逆境から立ち上がった臨床心理士

―ADHD・ギフテッド・養護施設出身の被虐待児―

境界性人格障害⑬-体調不良-

ボーダーはとにかく体調が悪い。

 

それは
<境界性人格障害⑨-依存し癖->
で言ったように
依存状態になりやすいからです。

 

また
ボーダーは
つねに緊張状態です。

 

それはつねに交感神経が高ぶっている状態なので
内臓の動きは悪く
睡眠の質は悪く
血流は悪く冷え
疲労が蓄積している。

 

それは
体調が悪くて当然です。

 


でも
人間は慣れる生き物で
ボーダーは
つねに体調が悪いので
体調の悪さに鈍感になっています。

 


私がボーダーだったとき
具合が悪いのは当たり前だった。

 

具合が悪くないときが無かったのです。

 


今の健康な状態と比較して分かるのは

 

頻繁に頭痛があった
常に胃痛があった
常に下腹部が痛かった
常に吐き気があった
常にめまいがあった

 

ということです。

 


思い出すと
痛みがあっても笑っていたし
具合が悪くても元気にして人を気遣っていた。
そんな場面ばかり浮かびます。

 

そして
今あのときの具合の悪さがやってきたら
私は一歩も動けない気がするんです。

 

今の正常な感覚だと
ちょっとの胃痛がつらいし
ちょっとの吐き気がつらい。

 


ボーダーの時は

 

吐き気がひどくて
座ってられなくて
少し体を起こしてちょっとメイクをしては
横になって
また少し体を起こしてメイクをする
ということをよくしていました。

 

でも
いざ人前にでると元気にできるんです。

 


よく熱があっても普通に動いていました。
38度ぐらいでも。
普段無理ができてしまうので
嫌なことのときに当たり前に具合が悪くなり
それを
都合の悪いときは具合が悪くなる
とよく言われていました。

 

今考えると
普段具合が悪いのに元気にしていた
というのが正解です。

 


ボーダーの時
具合の悪さに慣れてしまっていたことを
如実に表しているエピソードがあります。

 

いつもより胃の痛みが強く耐えられなかったので
病院に行きました。

 

すると
「その様子だと大丈夫だと思うけど一応胃カメラとろうか」
胃潰瘍とかならそうしていられないからね」

 

と言われ
安心しながら胃カメラを受けると

 

医師は驚きの声を上げました。

 

「これは・・・かなり進んでる胃潰瘍だよ」
「痛かったでしょう?」
「もういまはだいたい薬で治療できるけどもう一段階いったら手術だったよ」

 

と言われたのです。

 

普通の人なら普通にしていられない激痛が
ちょっと痛いけど愛想良くできる程度
という感じでいたんです。

 

お酒もタバコもやらない。
23歳の若さでひどい胃潰瘍
これもまた
ボーダーならではでしょうか。

 

このとき
「痛かったでしょう?」
「普通耐えられない。

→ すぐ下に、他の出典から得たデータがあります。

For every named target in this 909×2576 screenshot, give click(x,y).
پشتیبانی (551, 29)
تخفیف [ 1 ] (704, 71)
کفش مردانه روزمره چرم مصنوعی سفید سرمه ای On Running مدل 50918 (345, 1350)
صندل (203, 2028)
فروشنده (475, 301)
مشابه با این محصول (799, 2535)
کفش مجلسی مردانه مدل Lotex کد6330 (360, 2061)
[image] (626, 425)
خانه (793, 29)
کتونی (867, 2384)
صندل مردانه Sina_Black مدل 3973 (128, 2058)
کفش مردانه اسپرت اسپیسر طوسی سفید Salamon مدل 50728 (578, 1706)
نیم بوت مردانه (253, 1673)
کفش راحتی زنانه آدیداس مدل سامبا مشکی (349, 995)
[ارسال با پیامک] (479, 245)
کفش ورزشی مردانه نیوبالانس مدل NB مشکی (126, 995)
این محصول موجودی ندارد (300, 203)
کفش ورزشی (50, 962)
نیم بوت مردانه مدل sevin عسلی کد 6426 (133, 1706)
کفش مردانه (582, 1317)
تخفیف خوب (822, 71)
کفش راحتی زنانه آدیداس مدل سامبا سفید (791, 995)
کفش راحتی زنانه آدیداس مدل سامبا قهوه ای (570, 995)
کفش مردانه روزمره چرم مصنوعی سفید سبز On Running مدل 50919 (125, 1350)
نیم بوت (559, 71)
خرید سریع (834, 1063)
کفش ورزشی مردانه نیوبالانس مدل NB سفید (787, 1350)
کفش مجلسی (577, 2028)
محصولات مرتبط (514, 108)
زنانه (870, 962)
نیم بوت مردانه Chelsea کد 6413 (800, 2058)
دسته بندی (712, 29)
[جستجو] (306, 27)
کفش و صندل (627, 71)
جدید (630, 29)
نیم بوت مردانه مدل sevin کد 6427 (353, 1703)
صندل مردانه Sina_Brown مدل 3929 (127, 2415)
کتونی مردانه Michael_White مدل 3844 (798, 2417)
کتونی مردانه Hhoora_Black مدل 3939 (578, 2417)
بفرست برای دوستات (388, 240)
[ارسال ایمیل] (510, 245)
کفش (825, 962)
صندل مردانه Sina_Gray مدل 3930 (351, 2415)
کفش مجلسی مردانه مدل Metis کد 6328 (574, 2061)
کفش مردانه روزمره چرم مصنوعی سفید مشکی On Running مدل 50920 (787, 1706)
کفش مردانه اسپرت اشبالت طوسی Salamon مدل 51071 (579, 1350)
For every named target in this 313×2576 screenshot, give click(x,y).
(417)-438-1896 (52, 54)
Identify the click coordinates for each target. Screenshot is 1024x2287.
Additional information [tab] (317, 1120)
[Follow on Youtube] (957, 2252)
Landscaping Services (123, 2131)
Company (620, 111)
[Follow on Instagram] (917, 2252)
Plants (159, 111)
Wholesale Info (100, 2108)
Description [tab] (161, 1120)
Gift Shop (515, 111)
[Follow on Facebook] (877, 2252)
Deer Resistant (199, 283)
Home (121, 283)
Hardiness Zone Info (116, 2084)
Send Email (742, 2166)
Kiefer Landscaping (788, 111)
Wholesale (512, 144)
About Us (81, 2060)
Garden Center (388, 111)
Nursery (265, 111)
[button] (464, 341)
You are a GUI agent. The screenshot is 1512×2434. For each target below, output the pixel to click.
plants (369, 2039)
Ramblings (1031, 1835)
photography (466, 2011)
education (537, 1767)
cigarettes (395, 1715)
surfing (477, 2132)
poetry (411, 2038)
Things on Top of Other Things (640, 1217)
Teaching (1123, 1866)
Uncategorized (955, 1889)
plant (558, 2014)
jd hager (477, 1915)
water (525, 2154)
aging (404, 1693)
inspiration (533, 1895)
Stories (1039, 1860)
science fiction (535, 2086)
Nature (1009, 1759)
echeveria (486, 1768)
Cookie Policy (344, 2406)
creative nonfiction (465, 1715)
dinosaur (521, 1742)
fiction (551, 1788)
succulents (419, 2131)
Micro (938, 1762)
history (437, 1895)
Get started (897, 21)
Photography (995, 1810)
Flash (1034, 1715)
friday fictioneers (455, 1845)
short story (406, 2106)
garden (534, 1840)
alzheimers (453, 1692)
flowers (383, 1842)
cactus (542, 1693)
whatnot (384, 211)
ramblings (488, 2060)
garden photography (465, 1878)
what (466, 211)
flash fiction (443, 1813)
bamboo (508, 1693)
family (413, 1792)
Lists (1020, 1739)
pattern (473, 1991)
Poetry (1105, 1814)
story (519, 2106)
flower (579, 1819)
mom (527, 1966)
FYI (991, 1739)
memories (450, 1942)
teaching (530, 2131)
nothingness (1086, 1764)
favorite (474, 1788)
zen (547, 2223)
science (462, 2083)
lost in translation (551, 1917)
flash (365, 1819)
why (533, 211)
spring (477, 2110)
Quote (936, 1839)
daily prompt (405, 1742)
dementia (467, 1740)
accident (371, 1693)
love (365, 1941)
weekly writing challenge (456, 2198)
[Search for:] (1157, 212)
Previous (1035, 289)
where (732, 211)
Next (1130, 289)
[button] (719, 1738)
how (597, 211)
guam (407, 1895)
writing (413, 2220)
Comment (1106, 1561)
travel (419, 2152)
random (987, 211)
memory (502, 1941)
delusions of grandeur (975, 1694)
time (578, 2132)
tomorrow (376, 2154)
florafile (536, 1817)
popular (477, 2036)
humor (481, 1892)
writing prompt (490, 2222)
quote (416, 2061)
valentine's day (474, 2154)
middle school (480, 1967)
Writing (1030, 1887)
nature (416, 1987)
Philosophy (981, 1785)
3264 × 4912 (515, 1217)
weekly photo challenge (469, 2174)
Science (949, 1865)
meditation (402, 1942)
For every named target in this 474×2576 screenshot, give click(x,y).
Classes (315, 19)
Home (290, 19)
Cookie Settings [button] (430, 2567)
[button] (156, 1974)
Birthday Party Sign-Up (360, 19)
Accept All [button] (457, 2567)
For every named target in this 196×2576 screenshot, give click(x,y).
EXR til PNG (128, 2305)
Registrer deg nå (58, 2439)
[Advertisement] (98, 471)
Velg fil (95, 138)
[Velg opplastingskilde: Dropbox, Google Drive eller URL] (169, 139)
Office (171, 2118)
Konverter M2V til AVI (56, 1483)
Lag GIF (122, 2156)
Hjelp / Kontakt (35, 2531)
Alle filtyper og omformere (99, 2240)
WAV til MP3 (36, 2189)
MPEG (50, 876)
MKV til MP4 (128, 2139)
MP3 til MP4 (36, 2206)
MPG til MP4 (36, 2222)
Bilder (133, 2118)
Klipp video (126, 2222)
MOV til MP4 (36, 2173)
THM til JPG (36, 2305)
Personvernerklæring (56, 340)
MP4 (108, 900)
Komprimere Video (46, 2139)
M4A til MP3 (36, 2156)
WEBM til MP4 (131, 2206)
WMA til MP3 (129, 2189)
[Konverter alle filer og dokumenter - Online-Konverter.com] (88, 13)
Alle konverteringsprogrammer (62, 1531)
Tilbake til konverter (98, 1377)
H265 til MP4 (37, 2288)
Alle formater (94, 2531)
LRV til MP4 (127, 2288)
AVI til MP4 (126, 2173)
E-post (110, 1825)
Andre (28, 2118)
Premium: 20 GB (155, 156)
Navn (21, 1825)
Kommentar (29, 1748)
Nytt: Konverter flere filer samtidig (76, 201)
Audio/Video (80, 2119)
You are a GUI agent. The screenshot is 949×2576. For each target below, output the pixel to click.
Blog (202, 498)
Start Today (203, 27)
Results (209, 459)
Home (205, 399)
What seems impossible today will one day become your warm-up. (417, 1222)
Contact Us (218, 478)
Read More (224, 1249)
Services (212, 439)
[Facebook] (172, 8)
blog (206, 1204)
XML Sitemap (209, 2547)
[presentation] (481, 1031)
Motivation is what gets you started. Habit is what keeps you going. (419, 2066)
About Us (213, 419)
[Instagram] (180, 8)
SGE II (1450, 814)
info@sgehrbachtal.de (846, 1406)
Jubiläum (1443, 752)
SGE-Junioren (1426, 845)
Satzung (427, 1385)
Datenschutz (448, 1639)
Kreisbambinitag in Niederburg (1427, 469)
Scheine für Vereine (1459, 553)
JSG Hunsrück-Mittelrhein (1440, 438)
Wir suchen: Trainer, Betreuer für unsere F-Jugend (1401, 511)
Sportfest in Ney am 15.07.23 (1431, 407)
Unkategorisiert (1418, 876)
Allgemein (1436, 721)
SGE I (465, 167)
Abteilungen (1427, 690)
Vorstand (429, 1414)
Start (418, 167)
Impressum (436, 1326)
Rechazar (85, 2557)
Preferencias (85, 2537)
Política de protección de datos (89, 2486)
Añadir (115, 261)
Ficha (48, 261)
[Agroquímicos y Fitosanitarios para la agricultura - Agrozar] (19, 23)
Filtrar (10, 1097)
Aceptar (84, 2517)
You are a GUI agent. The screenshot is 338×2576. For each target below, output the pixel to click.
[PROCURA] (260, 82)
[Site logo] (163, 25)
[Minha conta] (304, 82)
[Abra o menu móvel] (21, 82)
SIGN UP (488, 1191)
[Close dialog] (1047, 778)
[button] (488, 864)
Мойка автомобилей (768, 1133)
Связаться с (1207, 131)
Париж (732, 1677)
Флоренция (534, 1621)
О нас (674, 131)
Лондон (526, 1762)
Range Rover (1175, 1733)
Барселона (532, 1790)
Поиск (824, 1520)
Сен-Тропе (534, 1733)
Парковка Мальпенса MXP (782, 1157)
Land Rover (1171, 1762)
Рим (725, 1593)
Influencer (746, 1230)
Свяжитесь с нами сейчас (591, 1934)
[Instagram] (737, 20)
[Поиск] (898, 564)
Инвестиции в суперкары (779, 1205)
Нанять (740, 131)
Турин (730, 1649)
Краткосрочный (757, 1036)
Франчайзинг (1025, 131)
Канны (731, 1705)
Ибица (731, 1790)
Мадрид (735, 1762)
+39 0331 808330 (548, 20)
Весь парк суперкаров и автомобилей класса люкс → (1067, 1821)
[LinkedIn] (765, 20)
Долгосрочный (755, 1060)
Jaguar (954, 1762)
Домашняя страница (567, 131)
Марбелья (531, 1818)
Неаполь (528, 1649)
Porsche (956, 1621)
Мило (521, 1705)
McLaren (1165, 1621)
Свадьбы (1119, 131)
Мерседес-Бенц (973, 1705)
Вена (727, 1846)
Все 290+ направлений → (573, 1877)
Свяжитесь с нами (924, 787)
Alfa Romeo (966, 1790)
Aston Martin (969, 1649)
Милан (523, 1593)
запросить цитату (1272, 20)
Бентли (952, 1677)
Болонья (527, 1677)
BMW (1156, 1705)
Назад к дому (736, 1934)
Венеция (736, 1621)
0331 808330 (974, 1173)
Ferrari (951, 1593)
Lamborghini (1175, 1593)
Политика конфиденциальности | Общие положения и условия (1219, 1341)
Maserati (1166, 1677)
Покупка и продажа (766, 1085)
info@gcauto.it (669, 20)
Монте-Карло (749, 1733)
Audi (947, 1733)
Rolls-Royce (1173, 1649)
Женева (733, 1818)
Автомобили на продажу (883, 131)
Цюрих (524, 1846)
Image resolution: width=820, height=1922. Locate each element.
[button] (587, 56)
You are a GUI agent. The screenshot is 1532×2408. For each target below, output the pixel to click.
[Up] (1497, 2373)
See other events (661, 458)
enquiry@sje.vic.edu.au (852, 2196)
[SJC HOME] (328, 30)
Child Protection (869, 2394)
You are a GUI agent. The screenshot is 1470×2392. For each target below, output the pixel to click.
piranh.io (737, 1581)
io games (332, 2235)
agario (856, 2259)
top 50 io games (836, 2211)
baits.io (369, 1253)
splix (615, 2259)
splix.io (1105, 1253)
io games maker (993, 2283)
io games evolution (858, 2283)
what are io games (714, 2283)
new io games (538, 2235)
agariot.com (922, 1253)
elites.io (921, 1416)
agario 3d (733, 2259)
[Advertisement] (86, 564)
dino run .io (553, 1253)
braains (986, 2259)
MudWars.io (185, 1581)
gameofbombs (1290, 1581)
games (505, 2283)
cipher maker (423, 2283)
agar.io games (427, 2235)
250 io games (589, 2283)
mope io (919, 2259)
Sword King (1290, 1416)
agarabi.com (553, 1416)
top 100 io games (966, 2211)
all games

よく頑張ったね」
という医師の言葉が

 

私に突き刺さり
なぜか泣いてしまったことを思い出します。

 


ボーダーは
ひどい体調不良に気づかないため
それを推して頑張るために
変な緊張感を出してしまったり
イライラしていたり
キレやすかったりします。

 

ボーダーほどの体調不良では
どんな人でも余裕がなくなるはずです。

 

ボーダーの人は
精神療法も大事ですが
同時に
体調不良も本気で改善していかなければなりません。